#### [Passage shown]
[Start of section]
The remaining members managed to make a go of a revival to some extent, and found some notoriety in a 1999 film release chronicling their career. As far as I know they still manage to appear live on occasion, and there was a modest live album released in 2002, but the significant days of the band ended shortly after they appeared on stage at Max Yasgur's farm in 1969.

This is more interesting as an historical piece than it is as an artistic one really, but it’s not a bad album, and taken in the context of the time it should be considered a pretty good one. This type of music hasn’t stood the test of time all that well, but this is a decent addition to any serious American folk fan’s collection, and wouldn’t be out of place in most progressive music collections either. Three stars seems reasonable.


Review by Ivan_Melgar_M
SPECIAL COLLABORATOR Symphonic Prog Specialist
4 stars A couple years ago, and after some debate, I added SWEETWATER, an excellent USA band, the funny thing is that the debate was never about adding them or not, but about what sub-genre suited them best.
[End of section]
#### [Recorded data]
[Start of section]
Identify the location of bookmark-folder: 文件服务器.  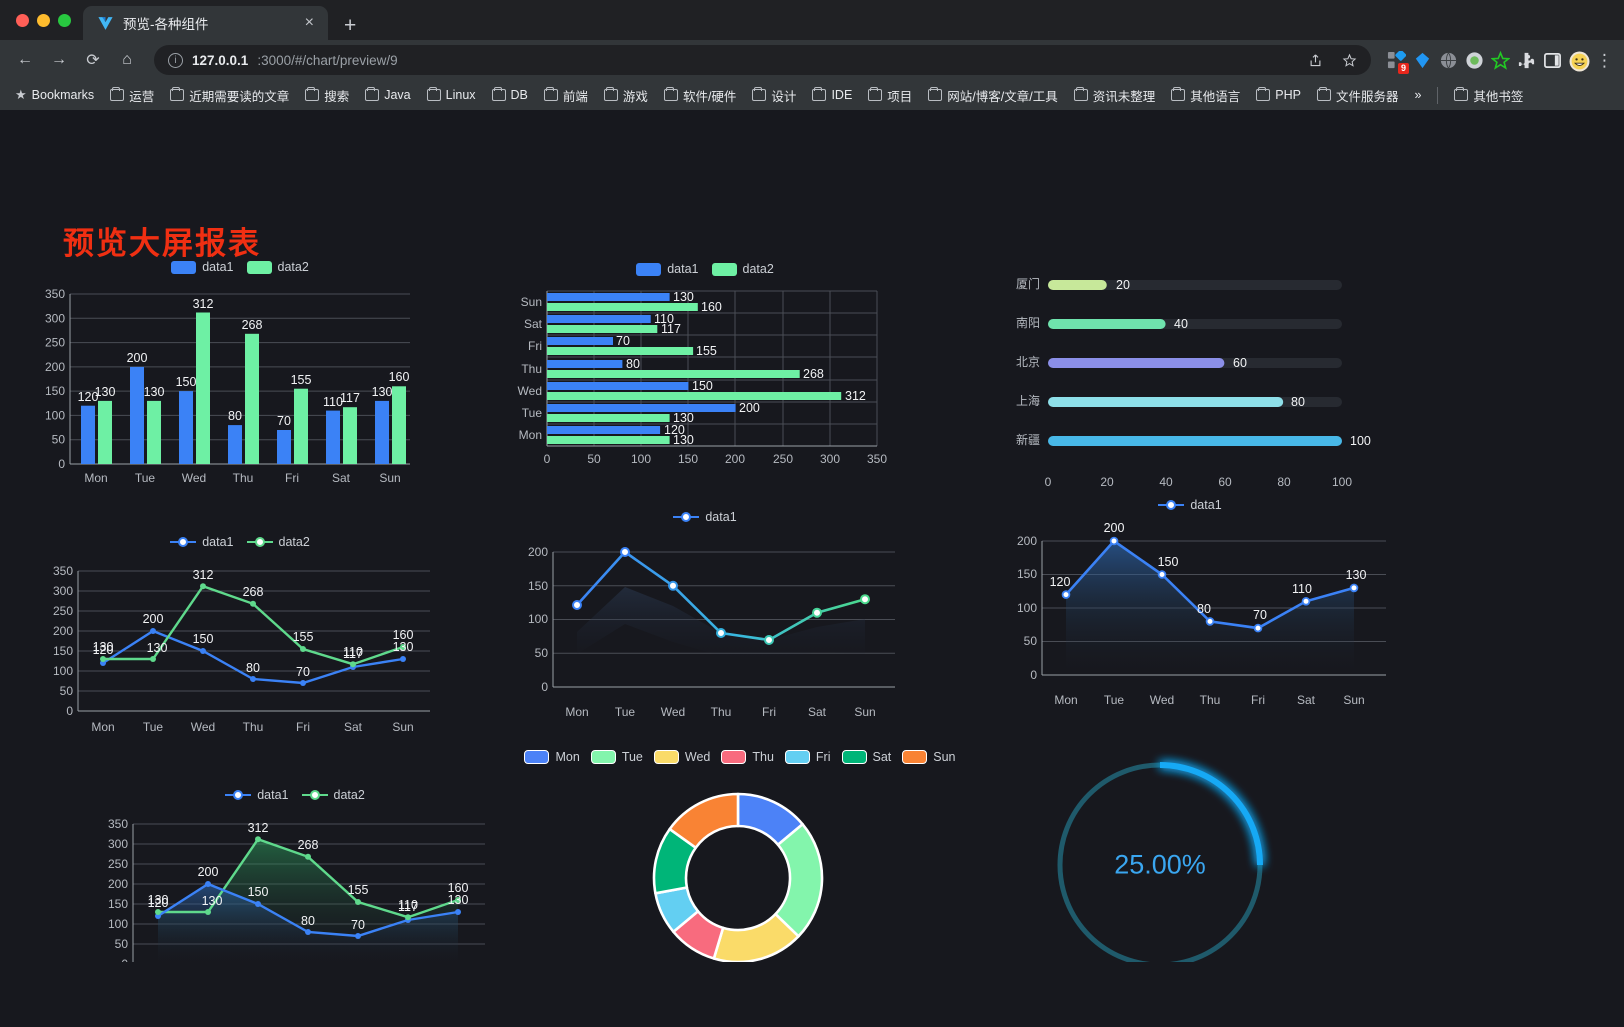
[End of section]
#### [Requirement]
In the album review, what year was the modest live album released? The material that comes after the review isn't needed here.

#### [The completed task]
2002